INPUT FOR THIS TASK -
⟨

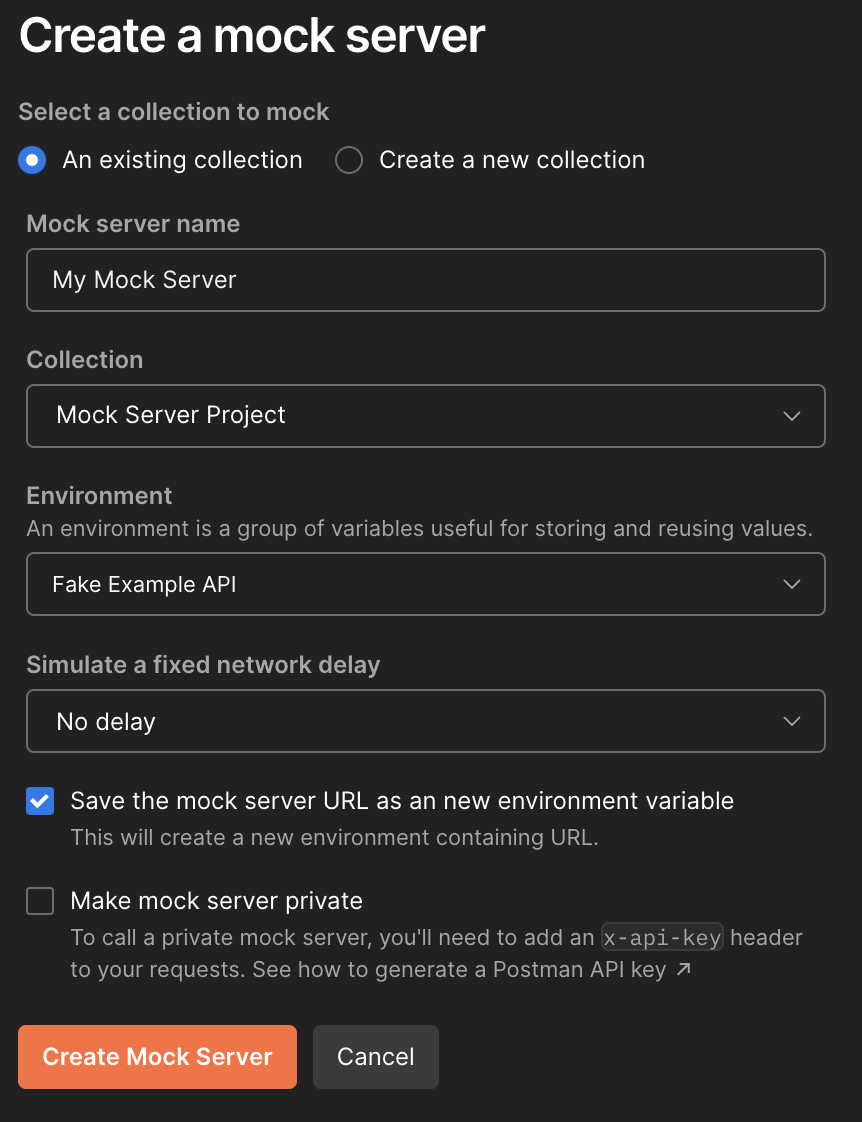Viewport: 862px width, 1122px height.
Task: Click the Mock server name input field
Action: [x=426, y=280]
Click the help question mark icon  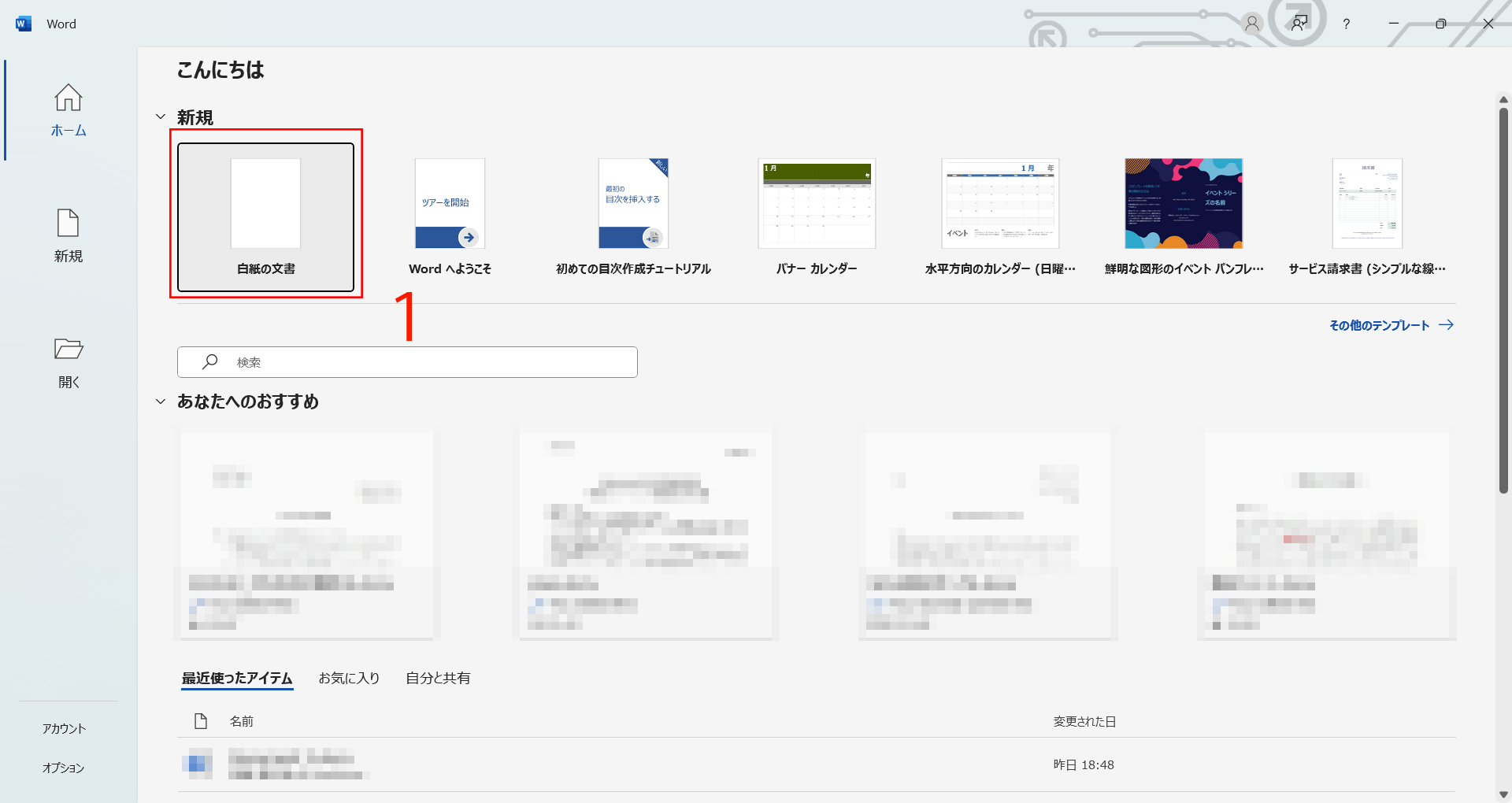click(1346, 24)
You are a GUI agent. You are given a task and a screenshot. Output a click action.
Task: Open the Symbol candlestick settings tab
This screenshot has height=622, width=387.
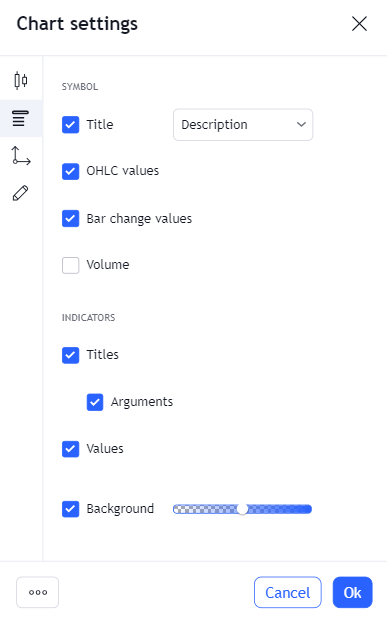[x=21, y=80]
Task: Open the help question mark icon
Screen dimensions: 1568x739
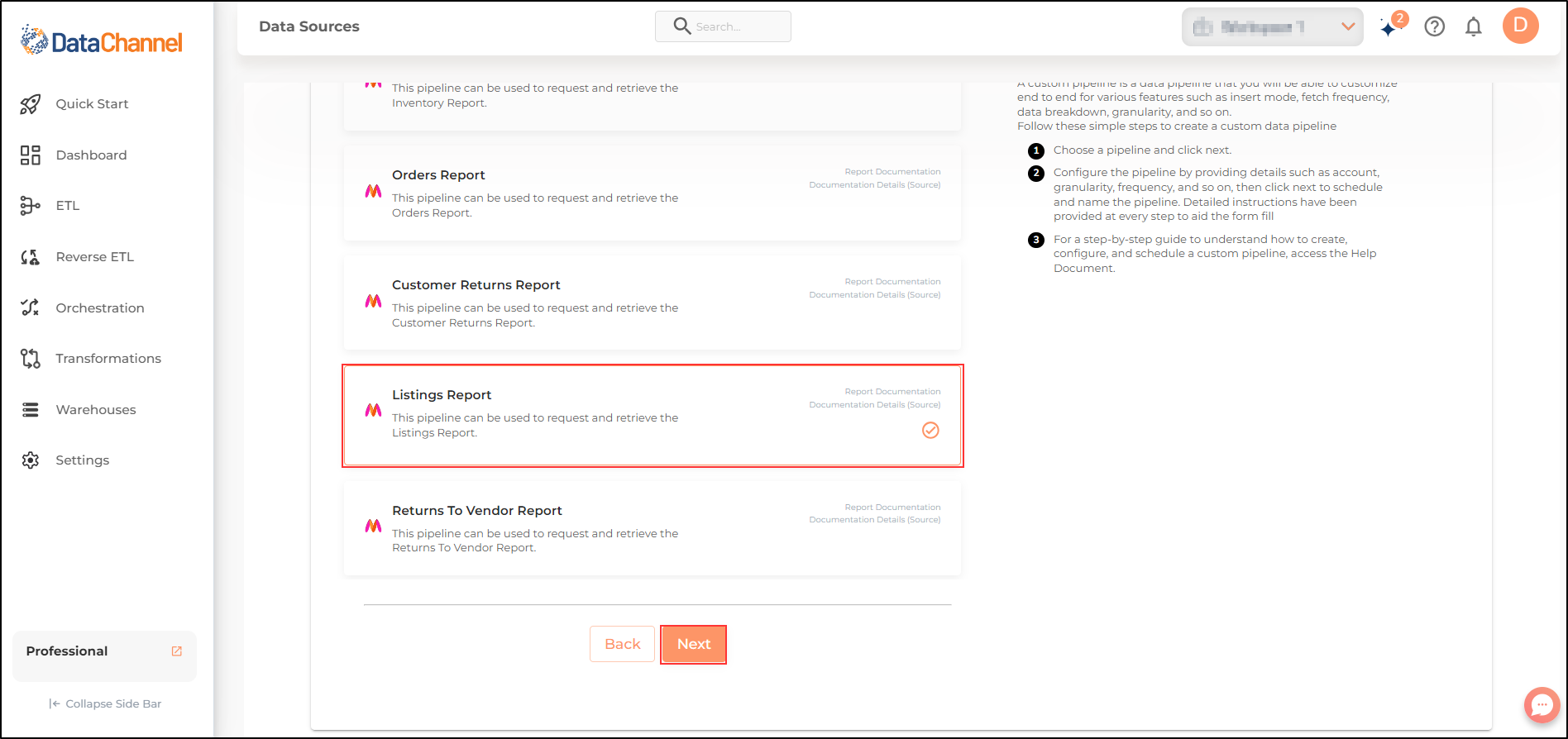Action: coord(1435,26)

⟩
⟨

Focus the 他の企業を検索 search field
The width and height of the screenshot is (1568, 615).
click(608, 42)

⟩

Look above and copy only the lines from the one holding "You are a GUI" to the one holding "Task: Open the help question mark icon", both included, exactly, minus the pictures.

You are a GUI agent. You are given a task and a screenshot. Output a click action.
Task: Open the Symbol candlestick settings tab
This screenshot has height=622, width=387.
[x=21, y=80]
Task: Open the help question mark icon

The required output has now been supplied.